Screenshot grounding data:
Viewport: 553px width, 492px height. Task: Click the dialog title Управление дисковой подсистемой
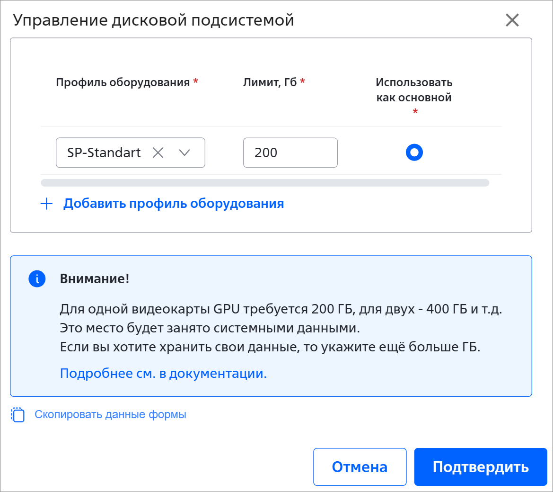153,20
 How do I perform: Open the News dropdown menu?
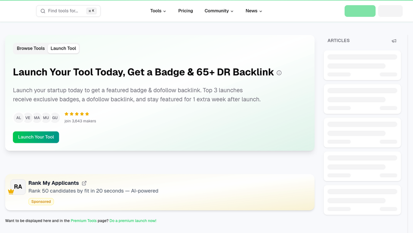[x=254, y=11]
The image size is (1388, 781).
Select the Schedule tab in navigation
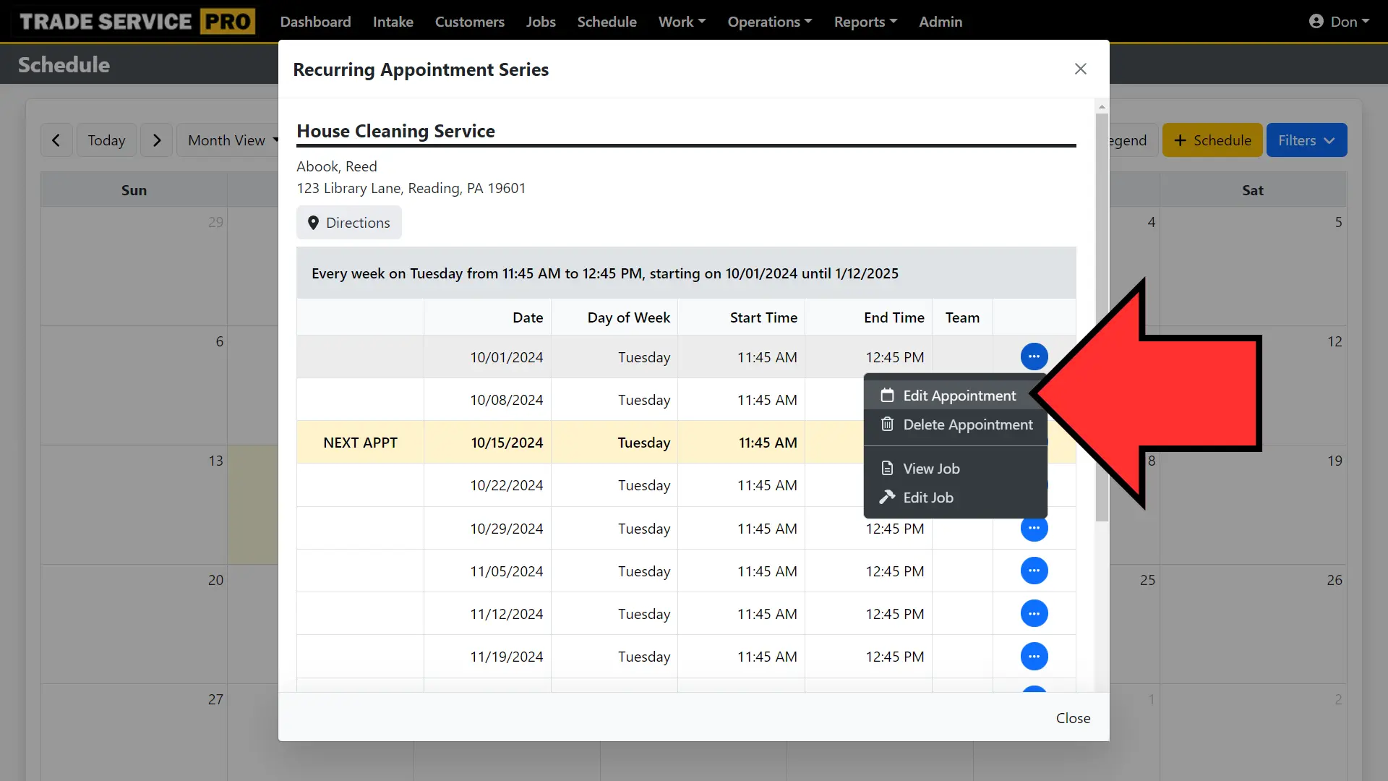(607, 21)
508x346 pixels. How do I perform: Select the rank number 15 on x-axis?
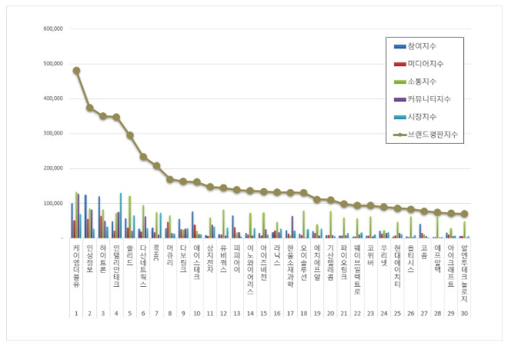pyautogui.click(x=263, y=314)
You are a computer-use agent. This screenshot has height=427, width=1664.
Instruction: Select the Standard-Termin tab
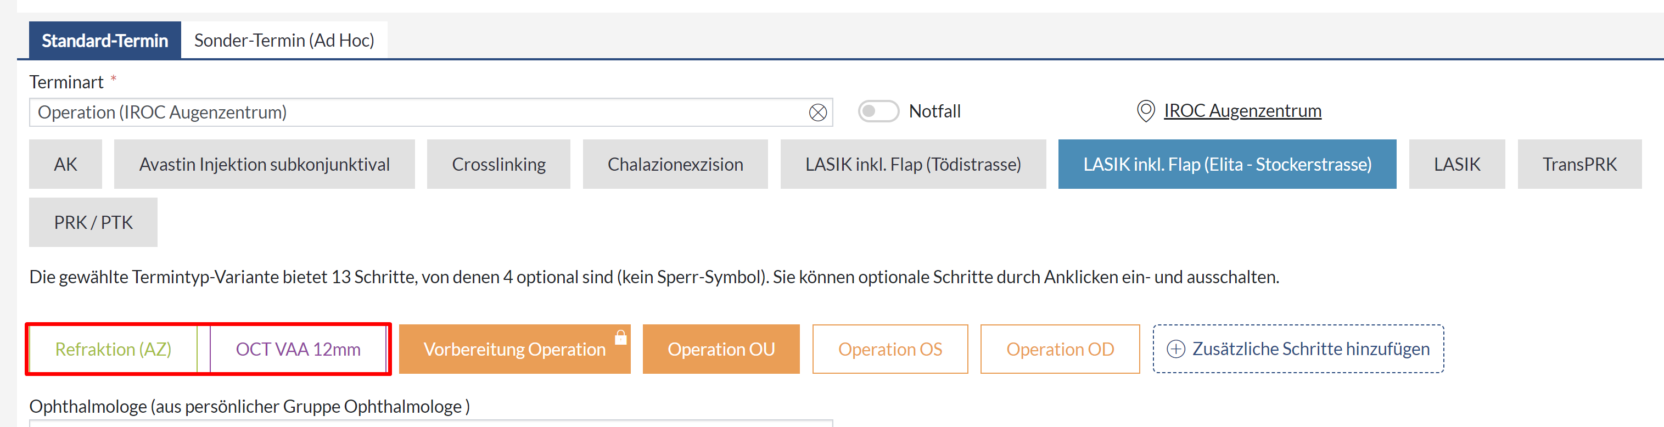click(x=105, y=41)
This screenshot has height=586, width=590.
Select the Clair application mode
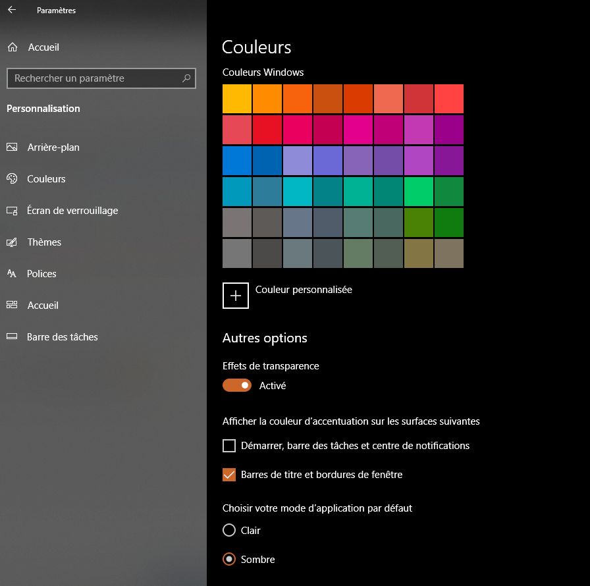pyautogui.click(x=229, y=530)
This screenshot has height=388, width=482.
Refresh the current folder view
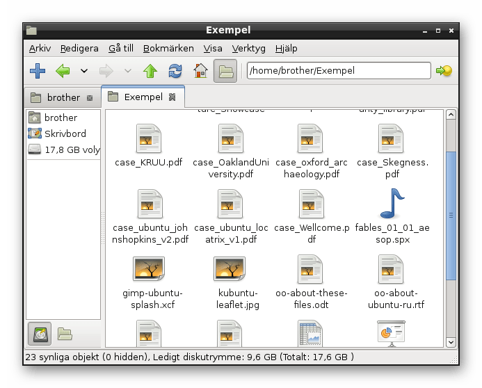(x=175, y=70)
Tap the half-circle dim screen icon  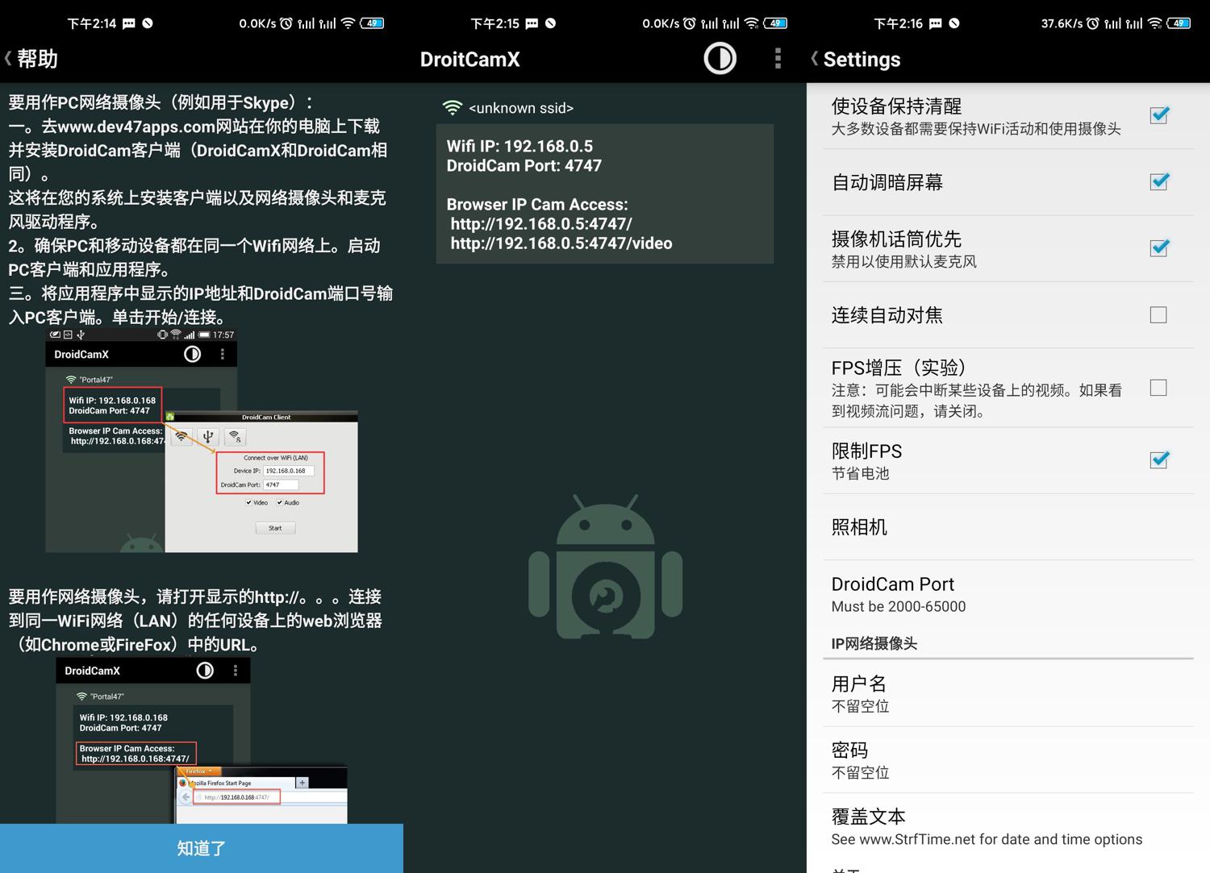point(720,59)
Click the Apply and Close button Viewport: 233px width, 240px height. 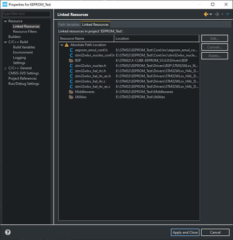(185, 232)
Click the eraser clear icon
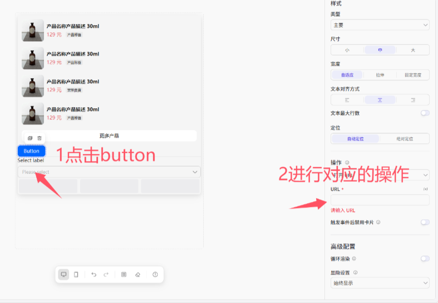 (x=138, y=275)
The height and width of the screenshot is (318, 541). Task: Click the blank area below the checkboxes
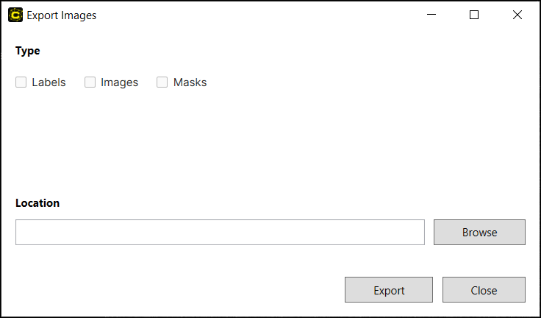[265, 140]
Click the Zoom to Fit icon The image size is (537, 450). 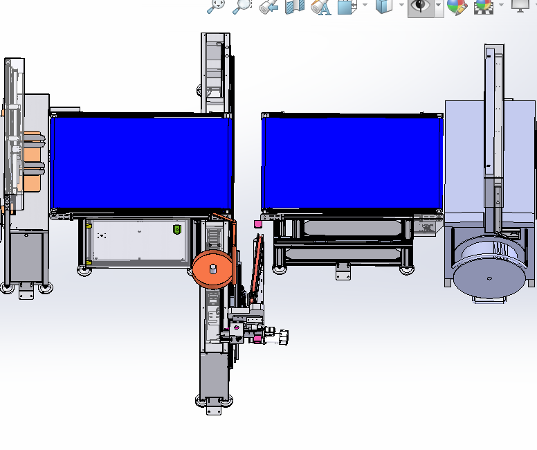216,6
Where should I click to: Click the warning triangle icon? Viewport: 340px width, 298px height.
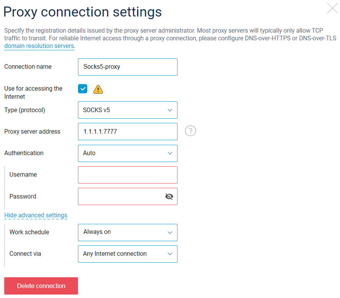[98, 89]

Task objective: Among the lines above, return those that hold the word "This".

Written solution:
You are a computer-use agent. This screenshot has height=427, width=1664.
This screenshot has height=586, width=590.
This screenshot has height=388, width=482.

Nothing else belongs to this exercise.